Rewrite the entries between the line holding "Wheels (359, 92)" and the line holding "Complaints (78, 210)", inclusive, replacing "Gift cards" with "Gift vouchers" and leaving everything else the same.

• • • •

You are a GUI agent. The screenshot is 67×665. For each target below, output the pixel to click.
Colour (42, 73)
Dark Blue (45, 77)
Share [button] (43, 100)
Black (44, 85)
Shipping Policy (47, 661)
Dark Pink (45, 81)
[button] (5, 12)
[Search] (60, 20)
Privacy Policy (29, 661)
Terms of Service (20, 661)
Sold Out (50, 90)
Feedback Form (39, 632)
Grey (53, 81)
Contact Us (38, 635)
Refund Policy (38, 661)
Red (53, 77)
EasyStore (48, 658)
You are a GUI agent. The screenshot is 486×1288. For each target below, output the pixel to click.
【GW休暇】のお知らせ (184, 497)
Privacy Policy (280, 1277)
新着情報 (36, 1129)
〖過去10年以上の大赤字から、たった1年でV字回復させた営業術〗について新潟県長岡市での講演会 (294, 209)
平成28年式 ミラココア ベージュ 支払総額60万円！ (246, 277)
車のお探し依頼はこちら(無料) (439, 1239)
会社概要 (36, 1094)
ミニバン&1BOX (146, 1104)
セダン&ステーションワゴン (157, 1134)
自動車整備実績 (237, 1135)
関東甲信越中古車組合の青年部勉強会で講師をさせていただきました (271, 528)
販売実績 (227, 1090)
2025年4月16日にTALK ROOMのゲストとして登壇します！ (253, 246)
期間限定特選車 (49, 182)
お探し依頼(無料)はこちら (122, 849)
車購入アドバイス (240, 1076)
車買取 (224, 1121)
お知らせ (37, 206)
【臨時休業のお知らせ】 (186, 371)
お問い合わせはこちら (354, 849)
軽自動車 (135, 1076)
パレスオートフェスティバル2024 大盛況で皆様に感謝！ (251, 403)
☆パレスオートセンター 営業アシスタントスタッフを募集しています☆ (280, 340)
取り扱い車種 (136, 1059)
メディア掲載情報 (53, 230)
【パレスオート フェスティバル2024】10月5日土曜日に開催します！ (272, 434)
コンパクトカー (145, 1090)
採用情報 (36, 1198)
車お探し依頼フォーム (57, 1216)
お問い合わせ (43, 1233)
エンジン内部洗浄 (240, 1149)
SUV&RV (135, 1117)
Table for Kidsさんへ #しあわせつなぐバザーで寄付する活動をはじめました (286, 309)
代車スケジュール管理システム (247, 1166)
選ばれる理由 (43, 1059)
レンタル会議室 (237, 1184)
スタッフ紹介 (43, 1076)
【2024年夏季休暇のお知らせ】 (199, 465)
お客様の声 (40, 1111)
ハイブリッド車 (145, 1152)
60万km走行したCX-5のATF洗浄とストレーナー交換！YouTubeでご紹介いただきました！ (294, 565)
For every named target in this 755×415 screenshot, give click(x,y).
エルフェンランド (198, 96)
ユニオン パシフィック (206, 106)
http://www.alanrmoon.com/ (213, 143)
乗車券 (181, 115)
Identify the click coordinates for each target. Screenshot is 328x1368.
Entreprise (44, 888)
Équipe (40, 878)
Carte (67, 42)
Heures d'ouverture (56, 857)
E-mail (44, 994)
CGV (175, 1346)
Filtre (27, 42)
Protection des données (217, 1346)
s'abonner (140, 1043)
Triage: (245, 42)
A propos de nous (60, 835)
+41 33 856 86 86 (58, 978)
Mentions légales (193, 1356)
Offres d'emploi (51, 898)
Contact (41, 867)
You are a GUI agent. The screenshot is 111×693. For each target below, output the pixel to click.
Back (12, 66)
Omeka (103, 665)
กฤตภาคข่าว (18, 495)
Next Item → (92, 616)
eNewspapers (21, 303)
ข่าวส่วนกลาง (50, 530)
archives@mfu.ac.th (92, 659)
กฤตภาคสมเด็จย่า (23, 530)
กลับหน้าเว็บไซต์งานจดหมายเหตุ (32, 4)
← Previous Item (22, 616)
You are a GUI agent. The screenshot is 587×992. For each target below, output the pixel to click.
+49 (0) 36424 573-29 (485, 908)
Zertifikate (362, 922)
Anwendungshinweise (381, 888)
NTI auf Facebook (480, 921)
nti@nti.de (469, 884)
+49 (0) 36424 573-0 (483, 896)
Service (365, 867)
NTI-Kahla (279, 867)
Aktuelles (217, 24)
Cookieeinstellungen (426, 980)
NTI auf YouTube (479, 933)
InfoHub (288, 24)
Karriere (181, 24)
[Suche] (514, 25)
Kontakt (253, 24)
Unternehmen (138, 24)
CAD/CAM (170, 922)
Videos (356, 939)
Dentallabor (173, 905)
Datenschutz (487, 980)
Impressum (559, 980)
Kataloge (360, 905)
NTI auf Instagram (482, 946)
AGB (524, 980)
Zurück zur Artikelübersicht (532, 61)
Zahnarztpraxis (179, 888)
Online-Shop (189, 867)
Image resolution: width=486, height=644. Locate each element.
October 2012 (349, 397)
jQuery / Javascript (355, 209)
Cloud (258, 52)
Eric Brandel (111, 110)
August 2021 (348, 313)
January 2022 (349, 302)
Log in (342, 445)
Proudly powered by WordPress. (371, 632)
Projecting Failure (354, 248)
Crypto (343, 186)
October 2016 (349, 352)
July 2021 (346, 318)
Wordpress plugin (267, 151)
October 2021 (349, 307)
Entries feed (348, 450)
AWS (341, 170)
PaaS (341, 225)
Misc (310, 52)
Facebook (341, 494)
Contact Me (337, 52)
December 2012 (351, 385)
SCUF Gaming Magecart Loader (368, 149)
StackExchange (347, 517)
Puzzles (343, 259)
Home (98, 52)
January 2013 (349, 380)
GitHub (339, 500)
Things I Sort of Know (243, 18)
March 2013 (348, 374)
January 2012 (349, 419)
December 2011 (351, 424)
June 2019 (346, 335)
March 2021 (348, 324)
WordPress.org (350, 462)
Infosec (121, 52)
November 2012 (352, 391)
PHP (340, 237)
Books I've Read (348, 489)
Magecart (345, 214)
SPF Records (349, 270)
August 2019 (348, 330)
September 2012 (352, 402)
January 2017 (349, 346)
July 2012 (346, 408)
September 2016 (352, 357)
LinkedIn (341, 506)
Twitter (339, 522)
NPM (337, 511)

• • • •

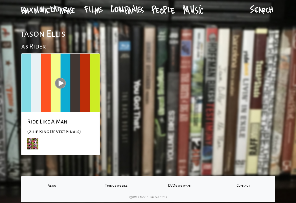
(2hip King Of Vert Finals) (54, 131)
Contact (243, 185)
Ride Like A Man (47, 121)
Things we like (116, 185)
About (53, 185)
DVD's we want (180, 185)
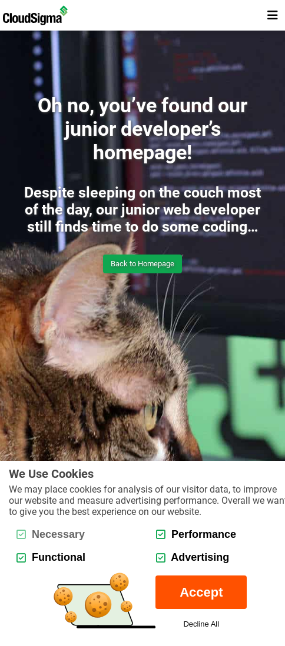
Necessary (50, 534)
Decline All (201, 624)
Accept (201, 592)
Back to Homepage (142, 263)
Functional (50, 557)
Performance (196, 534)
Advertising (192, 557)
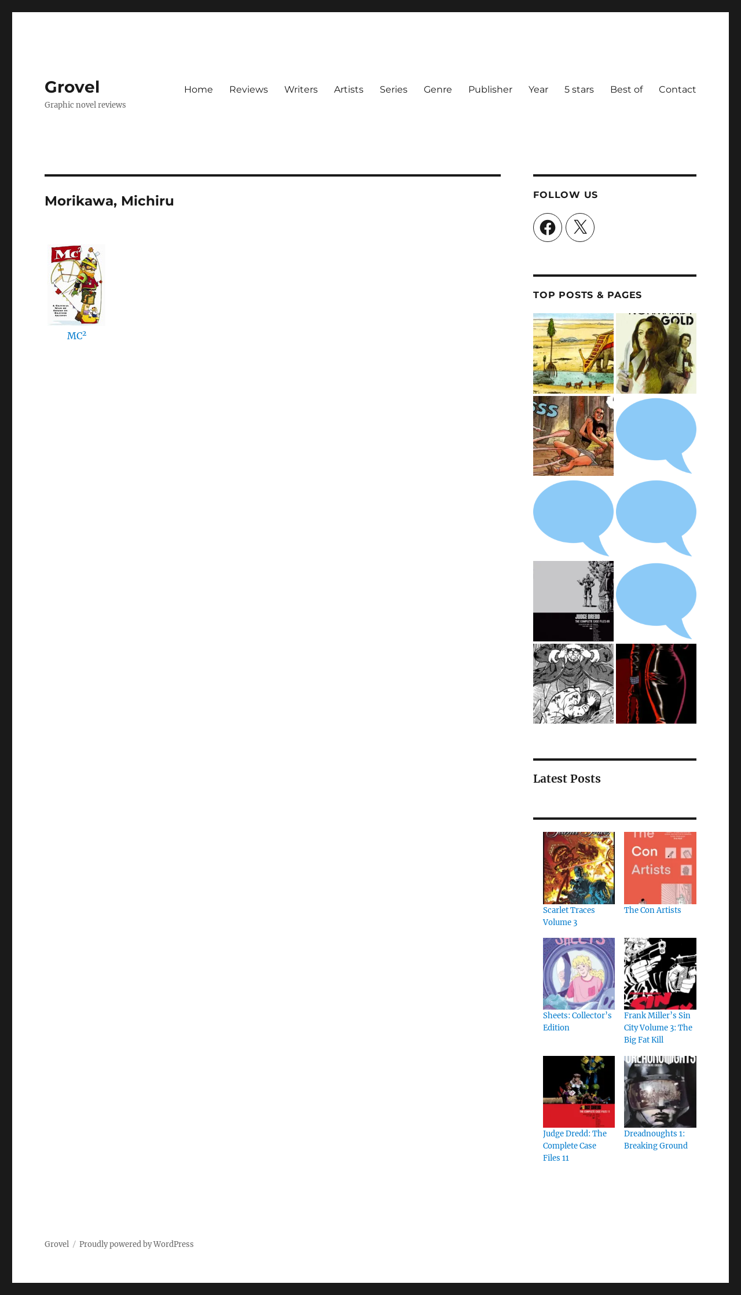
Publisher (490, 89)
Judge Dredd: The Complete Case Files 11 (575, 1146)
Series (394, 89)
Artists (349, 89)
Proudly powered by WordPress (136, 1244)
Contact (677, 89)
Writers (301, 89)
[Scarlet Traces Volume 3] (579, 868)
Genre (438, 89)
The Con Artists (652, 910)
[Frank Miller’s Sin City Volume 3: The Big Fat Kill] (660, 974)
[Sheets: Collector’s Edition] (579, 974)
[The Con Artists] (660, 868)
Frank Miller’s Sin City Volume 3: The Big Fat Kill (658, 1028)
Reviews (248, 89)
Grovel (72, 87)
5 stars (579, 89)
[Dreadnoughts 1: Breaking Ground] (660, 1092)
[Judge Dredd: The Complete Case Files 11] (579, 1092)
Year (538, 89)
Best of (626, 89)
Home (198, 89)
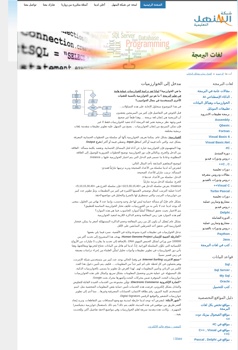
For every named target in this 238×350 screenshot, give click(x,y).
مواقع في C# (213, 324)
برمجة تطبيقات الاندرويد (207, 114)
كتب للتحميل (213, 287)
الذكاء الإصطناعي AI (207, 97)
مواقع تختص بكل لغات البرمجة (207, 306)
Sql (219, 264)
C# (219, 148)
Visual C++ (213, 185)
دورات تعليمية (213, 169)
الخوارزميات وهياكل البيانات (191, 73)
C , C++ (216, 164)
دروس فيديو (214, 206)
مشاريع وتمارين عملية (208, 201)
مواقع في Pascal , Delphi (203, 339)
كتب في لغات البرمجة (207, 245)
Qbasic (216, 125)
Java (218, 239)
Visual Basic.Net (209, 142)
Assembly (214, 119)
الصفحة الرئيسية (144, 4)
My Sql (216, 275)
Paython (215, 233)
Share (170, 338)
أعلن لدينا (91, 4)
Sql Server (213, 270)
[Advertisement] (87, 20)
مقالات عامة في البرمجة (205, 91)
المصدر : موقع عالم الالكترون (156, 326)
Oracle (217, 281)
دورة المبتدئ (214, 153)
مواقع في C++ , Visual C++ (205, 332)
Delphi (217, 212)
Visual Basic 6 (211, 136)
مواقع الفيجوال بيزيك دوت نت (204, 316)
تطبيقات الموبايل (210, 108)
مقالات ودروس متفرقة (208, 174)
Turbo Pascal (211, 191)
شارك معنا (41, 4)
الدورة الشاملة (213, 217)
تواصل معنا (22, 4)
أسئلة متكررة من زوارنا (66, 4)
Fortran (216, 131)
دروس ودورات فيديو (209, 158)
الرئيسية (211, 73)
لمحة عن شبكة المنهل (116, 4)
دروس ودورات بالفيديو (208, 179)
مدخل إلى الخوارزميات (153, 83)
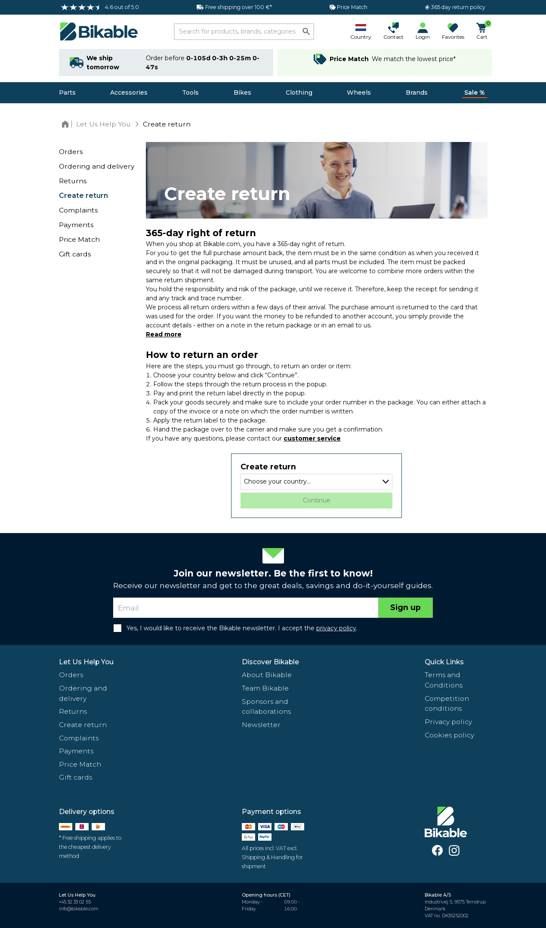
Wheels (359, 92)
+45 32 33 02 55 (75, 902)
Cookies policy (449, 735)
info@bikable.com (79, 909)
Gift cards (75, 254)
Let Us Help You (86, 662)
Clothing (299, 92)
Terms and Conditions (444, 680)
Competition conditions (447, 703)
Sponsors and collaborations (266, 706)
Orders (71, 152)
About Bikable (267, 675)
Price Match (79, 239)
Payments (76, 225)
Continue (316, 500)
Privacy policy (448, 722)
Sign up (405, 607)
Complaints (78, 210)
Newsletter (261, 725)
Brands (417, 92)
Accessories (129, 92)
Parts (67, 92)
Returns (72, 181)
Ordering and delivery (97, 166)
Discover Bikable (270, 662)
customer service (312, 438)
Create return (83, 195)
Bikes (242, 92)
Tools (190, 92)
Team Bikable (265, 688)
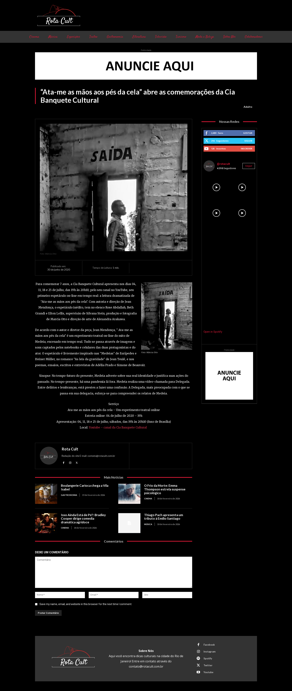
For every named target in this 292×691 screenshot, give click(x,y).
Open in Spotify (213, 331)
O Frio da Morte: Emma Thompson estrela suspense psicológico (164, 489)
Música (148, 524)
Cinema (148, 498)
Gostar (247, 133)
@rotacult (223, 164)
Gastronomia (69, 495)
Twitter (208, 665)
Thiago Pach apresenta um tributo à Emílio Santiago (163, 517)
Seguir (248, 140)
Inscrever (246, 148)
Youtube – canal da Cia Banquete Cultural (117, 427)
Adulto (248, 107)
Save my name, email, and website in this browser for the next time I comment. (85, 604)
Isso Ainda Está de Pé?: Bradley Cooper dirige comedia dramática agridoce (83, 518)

• • • •

SOLUTION:
Wheels (359, 92)
+45 32 33 02 55 (75, 902)
Cookies policy (449, 735)
info@bikable.com (79, 909)
Gift vouchers (75, 254)
Let Us Help You (86, 662)
Clothing (299, 92)
Terms and Conditions (444, 680)
Competition conditions (447, 703)
Sponsors and collaborations (266, 706)
Orders (71, 152)
About Bikable (267, 675)
Price Match (79, 239)
Payments (76, 225)
Continue (316, 500)
Privacy policy (448, 722)
Sign up (405, 607)
Complaints (78, 210)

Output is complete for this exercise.